What you will do
Would you return, word for word, the lines of the data below from the line with "Politique de confidentialité (381, 2527)" through the line with "Renseignements généraux (655, 2224)", and no others?

Record excerpts
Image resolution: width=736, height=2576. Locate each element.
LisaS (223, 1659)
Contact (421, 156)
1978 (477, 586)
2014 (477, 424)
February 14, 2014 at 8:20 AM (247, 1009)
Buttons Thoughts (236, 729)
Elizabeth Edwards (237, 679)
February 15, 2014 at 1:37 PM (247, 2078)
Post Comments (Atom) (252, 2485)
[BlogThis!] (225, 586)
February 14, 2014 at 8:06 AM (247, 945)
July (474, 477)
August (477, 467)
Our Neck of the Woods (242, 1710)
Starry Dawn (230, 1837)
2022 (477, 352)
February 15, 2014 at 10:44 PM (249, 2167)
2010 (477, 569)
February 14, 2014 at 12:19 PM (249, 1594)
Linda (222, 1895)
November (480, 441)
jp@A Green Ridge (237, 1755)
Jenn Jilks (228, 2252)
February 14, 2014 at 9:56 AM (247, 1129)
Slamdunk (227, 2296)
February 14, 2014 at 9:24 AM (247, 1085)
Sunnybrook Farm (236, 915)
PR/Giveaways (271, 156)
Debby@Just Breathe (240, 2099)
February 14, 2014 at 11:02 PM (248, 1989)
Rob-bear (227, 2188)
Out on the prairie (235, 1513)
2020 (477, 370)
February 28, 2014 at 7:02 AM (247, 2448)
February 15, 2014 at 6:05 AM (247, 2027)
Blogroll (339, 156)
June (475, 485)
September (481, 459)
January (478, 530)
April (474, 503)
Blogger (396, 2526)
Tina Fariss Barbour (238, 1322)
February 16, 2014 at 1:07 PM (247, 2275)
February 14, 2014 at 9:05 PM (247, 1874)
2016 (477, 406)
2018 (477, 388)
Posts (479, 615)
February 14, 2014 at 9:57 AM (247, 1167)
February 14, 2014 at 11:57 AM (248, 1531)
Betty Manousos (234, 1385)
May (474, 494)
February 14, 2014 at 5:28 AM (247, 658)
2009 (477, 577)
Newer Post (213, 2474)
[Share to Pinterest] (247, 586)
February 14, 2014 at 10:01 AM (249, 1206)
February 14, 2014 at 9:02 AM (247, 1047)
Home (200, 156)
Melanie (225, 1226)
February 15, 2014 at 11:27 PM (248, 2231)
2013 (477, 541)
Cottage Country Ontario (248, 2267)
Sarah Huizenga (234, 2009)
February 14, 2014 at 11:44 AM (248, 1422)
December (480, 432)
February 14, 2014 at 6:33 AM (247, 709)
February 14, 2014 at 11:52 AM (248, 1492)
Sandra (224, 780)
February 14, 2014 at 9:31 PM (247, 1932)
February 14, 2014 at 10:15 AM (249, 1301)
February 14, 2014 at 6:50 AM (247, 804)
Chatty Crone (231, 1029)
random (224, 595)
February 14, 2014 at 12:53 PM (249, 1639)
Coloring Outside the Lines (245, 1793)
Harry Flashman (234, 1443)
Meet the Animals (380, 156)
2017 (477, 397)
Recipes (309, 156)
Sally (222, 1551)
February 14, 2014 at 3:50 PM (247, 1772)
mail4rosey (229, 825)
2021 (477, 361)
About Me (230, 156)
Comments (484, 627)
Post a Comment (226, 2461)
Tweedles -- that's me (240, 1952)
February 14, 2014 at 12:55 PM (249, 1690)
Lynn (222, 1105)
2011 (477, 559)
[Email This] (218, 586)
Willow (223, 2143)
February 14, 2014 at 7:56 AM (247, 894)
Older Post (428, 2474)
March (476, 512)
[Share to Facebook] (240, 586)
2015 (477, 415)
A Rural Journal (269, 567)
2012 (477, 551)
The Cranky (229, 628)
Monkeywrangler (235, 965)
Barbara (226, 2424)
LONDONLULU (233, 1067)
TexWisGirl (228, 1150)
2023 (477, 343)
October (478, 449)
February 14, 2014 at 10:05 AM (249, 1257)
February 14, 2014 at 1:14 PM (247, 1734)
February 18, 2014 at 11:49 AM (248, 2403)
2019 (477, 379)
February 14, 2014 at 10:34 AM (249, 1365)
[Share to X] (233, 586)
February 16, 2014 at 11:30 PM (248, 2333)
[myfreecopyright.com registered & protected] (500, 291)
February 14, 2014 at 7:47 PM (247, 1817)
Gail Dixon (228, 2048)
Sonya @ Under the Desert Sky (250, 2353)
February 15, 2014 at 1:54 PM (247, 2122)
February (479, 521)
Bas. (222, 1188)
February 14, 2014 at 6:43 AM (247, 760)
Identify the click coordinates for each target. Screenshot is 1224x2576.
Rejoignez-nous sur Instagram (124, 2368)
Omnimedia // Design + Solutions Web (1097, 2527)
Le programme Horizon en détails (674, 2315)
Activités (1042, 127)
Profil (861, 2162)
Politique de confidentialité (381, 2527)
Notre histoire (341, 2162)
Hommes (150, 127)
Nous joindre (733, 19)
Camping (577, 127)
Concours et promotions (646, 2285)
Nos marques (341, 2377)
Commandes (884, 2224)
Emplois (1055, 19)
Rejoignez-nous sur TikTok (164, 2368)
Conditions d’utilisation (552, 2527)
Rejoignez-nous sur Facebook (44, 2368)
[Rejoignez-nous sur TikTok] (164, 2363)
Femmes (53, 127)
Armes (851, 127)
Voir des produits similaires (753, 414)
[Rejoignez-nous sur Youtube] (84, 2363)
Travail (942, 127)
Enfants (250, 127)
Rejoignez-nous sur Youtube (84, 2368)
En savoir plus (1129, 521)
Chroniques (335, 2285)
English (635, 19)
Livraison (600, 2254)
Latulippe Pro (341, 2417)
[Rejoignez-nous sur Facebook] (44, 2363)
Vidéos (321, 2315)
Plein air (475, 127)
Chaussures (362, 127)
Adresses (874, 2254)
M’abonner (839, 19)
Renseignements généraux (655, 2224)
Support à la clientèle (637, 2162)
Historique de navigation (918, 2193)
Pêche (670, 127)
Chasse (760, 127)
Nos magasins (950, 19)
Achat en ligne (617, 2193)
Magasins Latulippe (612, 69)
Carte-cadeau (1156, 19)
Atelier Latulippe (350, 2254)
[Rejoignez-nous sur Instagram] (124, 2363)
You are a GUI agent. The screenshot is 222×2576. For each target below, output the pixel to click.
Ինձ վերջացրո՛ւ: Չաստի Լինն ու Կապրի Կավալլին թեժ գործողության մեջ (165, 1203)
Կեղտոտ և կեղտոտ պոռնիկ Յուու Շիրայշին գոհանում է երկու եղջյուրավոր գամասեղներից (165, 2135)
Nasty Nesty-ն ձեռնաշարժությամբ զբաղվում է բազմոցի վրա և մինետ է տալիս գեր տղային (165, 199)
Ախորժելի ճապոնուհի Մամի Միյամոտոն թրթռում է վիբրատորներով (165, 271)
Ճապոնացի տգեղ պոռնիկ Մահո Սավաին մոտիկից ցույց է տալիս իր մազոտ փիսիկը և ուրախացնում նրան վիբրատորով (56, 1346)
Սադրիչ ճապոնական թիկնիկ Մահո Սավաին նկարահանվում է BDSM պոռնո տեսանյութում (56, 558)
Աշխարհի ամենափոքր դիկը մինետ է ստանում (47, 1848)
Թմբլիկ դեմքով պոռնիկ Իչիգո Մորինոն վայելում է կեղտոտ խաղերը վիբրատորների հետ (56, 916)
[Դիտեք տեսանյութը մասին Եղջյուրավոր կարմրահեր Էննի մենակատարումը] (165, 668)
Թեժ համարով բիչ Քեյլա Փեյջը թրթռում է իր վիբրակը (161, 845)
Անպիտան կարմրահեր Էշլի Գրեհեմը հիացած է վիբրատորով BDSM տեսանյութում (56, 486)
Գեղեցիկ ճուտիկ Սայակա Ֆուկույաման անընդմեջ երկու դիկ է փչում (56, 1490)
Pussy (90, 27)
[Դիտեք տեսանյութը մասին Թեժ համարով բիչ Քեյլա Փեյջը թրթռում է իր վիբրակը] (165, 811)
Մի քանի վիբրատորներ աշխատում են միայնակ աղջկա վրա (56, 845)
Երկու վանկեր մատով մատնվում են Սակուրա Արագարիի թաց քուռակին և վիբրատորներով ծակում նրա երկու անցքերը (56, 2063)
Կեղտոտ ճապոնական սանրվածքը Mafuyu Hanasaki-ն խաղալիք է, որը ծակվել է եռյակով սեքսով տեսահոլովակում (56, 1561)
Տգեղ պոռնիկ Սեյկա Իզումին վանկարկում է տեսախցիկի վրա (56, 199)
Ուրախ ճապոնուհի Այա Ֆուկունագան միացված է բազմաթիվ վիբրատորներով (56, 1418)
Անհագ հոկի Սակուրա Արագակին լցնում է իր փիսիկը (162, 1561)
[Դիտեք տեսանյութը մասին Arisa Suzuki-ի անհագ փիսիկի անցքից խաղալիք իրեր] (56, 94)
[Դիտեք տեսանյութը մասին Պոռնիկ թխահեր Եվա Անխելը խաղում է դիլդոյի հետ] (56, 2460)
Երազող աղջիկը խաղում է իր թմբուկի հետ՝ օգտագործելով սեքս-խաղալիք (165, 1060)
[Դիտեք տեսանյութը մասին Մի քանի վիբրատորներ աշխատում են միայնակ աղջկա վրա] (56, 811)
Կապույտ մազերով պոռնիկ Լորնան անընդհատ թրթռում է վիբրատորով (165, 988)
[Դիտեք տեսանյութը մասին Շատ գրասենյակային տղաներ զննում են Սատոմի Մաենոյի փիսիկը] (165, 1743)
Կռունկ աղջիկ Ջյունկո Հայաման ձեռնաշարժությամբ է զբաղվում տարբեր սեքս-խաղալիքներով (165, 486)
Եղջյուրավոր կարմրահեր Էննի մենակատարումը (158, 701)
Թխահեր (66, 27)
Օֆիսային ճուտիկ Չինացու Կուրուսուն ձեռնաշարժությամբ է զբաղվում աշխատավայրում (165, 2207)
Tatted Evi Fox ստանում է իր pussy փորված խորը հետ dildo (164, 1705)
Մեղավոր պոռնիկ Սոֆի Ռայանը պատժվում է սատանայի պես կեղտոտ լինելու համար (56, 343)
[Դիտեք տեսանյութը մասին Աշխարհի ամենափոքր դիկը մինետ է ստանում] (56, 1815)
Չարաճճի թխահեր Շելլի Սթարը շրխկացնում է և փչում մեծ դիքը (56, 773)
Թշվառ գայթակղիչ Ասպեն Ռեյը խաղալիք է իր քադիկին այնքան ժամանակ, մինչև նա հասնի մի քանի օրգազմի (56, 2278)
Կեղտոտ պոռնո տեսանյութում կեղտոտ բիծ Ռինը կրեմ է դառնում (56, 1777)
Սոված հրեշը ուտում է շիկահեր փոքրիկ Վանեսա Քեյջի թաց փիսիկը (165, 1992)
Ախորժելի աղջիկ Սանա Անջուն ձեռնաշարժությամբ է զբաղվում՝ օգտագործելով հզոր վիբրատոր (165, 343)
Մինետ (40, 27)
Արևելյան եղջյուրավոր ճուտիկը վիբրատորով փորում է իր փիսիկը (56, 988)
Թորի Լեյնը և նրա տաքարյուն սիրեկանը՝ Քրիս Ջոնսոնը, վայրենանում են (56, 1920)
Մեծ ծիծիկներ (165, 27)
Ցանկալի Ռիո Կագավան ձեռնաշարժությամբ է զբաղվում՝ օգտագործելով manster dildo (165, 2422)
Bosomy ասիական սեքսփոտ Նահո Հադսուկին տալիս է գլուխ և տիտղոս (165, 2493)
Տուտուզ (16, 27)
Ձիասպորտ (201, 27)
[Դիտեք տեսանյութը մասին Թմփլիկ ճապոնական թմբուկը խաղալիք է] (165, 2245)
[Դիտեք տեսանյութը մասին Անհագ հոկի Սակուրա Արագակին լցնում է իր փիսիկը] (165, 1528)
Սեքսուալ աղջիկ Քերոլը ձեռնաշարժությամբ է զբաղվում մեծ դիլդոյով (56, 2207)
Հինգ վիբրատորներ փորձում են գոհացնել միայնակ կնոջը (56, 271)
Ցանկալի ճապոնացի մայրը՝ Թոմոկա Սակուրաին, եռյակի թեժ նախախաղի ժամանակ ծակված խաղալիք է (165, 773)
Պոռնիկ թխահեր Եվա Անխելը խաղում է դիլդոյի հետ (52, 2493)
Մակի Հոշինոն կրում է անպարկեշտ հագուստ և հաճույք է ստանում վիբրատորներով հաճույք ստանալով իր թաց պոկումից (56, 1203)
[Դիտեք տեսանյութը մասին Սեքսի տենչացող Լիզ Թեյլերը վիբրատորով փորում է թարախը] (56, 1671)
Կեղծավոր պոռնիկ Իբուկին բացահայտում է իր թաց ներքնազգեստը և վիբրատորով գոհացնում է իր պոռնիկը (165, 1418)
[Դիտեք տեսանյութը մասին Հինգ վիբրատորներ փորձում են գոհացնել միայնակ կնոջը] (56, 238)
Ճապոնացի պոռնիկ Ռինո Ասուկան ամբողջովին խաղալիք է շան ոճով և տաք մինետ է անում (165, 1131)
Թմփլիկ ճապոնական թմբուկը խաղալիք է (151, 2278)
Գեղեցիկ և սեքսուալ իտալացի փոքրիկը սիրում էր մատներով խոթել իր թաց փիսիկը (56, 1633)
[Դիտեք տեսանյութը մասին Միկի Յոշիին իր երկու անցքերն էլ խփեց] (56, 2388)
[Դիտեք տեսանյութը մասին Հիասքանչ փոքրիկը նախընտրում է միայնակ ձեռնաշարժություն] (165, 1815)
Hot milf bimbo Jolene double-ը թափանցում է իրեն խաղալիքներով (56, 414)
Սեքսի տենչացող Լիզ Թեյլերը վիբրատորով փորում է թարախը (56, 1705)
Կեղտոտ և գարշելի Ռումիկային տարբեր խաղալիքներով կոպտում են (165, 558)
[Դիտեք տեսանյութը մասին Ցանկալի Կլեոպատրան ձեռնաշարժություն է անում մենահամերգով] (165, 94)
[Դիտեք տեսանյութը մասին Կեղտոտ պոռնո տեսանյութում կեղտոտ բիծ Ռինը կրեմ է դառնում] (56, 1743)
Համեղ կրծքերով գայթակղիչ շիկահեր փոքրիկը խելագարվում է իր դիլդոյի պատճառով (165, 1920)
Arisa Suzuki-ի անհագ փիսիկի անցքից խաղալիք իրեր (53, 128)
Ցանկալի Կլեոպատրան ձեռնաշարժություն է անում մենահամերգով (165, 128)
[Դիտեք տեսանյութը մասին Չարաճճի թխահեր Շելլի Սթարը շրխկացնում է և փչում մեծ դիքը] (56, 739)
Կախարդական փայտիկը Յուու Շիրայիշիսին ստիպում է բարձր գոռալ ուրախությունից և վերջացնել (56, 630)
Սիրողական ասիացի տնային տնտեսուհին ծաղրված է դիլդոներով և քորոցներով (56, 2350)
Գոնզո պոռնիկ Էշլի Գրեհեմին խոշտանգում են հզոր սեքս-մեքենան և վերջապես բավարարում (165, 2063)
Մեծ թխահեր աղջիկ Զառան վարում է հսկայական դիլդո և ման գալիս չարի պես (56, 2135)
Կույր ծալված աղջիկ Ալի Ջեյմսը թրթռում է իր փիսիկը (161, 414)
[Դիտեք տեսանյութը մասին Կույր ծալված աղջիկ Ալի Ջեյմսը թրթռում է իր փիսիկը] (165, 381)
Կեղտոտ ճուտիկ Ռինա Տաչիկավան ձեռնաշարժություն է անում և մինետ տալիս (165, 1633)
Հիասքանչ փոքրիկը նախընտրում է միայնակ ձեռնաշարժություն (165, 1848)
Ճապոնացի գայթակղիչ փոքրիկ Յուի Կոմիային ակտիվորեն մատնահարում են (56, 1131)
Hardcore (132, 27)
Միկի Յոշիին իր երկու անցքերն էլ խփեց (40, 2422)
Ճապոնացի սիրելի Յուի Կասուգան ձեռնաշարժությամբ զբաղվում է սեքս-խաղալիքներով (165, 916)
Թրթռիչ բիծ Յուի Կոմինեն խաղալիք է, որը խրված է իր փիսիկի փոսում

Answer to the exercise
Politique de confidentialité (381, 2527)
Notre histoire (341, 2162)
Hommes (150, 127)
Nous joindre (733, 19)
Camping (577, 127)
Concours et promotions (646, 2285)
Nos marques (341, 2377)
Commandes (884, 2224)
Emplois (1055, 19)
Rejoignez-nous sur TikTok (164, 2368)
Conditions d’utilisation (552, 2527)
Rejoignez-nous sur Facebook (44, 2368)
[Rejoignez-nous sur TikTok] (164, 2363)
Femmes (53, 127)
Armes (851, 127)
Voir des produits similaires (753, 414)
[Rejoignez-nous sur Youtube] (84, 2363)
Travail (942, 127)
Enfants (250, 127)
Rejoignez-nous sur Youtube (84, 2368)
En savoir plus (1129, 521)
Chroniques (335, 2285)
English (635, 19)
Livraison (600, 2254)
Latulippe Pro (341, 2417)
[Rejoignez-nous sur Facebook] (44, 2363)
Vidéos (321, 2315)
Plein air (475, 127)
Chaussures (362, 127)
Adresses (874, 2254)
M’abonner (839, 19)
Renseignements généraux (655, 2224)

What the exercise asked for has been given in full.